Gaining riches, wielding power, selfish living…these are the pursuits and obsessions that many are tempted to. But they lead nowhere. These pursuits and obsessions are all ways of turning inward and feeding ourselves as we shut out the lives and needs of those around us. It is empty and cowardly living that weakens everything it touches.
God’s word to us is to do the opposite… to turn outward… to connect in compassionate and life-giving ways and to share our gifts with those around us. It is powerful and courageous living that strengthens everything it touches.
This command to turn outward and love our neighbor is expressed many places in the bible, one beautiful example comes from the prophet Micah:
He has told you, O mortal, what is good;
and what does the Lord require of you
but to do justice, and to love kindness,
and to walk humbly with your God? (Micah 6:8)
Another instance comes from the 1st letter of John: “Beloved, let us love one another, because love is from God; everyone who loves is born of God and knows God.” (1 John 4:7)
And then there are these words of Jesus from the Gospel of John: “This is my commandment, that you love one another as I have loved you.” (John 15:12)
It is through love that the Kingdom of God and the power of creation break into our mortal lives. It is through love that God comes to live and work in us. Nothing in our short lives can be greater than that. God commands us to love so that his blessing can fill our lives and the lives of those near to us.
Stewardship has been the theme of worship this month. Stewardship is simply what happens in our lives when we follow God’s command to love.
Today members of our congregation have talked a bit about stewardship in daily life… how they use the gifts God has given them in ways that strengthen life in our community and world. They have talked about how the love of God is active in their lives. Hopefully all of us have been reminded this month to think about the gifts we are called to share with others.
There is no greater power in this world… no greater gift… than the love that comes from God. It creates, nurtures, strengthens, unites… weaves the eternal into the mortal. It is God’s will that the foundation of our short earthly lives be his love. In that way our mortal lives are transformed by spirit of God and come to bear the mark of God’s eternal kingdom.
In the ancient Mesopotamian story of King Gilgamesh we hear about a man who traveled over mountains and through deserts and faced terrible monsters and life-threatening dangers in order to find and lay his hand on the secret of immortality.

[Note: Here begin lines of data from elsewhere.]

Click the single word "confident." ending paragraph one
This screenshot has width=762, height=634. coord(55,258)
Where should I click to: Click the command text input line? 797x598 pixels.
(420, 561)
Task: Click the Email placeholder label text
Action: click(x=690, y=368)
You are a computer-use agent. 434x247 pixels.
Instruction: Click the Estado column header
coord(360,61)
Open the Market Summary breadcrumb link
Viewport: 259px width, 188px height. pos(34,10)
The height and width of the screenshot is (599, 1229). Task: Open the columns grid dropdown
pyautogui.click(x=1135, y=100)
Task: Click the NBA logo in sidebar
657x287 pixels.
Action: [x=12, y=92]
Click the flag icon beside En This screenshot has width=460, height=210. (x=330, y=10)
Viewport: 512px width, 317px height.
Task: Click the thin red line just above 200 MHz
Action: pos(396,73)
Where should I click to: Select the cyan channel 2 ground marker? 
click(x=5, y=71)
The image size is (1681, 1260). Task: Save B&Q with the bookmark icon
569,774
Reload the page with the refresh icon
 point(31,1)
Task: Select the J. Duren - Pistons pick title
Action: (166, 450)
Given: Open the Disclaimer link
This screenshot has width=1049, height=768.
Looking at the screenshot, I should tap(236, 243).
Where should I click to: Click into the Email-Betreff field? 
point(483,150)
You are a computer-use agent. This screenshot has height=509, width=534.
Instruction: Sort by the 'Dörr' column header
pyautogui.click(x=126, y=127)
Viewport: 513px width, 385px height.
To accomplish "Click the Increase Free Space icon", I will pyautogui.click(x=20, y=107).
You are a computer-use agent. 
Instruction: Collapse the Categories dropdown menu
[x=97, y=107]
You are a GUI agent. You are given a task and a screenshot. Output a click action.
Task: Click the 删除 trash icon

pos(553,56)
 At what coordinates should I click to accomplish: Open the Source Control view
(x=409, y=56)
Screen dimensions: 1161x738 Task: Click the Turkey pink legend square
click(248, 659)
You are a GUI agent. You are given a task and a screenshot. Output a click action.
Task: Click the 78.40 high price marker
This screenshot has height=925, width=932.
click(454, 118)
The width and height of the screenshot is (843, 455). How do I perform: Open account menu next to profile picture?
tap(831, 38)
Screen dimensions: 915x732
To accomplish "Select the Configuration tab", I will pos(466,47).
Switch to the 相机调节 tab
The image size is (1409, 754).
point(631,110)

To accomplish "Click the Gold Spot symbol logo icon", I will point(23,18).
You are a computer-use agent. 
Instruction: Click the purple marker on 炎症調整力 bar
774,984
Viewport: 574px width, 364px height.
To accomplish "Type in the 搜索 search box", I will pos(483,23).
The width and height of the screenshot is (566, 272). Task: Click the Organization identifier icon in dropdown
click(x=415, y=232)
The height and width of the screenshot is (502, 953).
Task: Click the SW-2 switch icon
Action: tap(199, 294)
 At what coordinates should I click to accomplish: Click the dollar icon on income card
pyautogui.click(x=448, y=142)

The truth of the Gospel is that this journey is unnecessary; for out of the mysterious and hidden realm of the eternal, God comes to us in Christ and in the Holy Spirit. He breaks into this world and into our hearts in order to give us what Gilgamesh sought so long for… life that cannot be swallowed by death.
And that gift comes in the form of love. It begins as God’s love for us. It transforms into our love for others. And it produces fruit that feeds the world with God’s saving grace. Amen.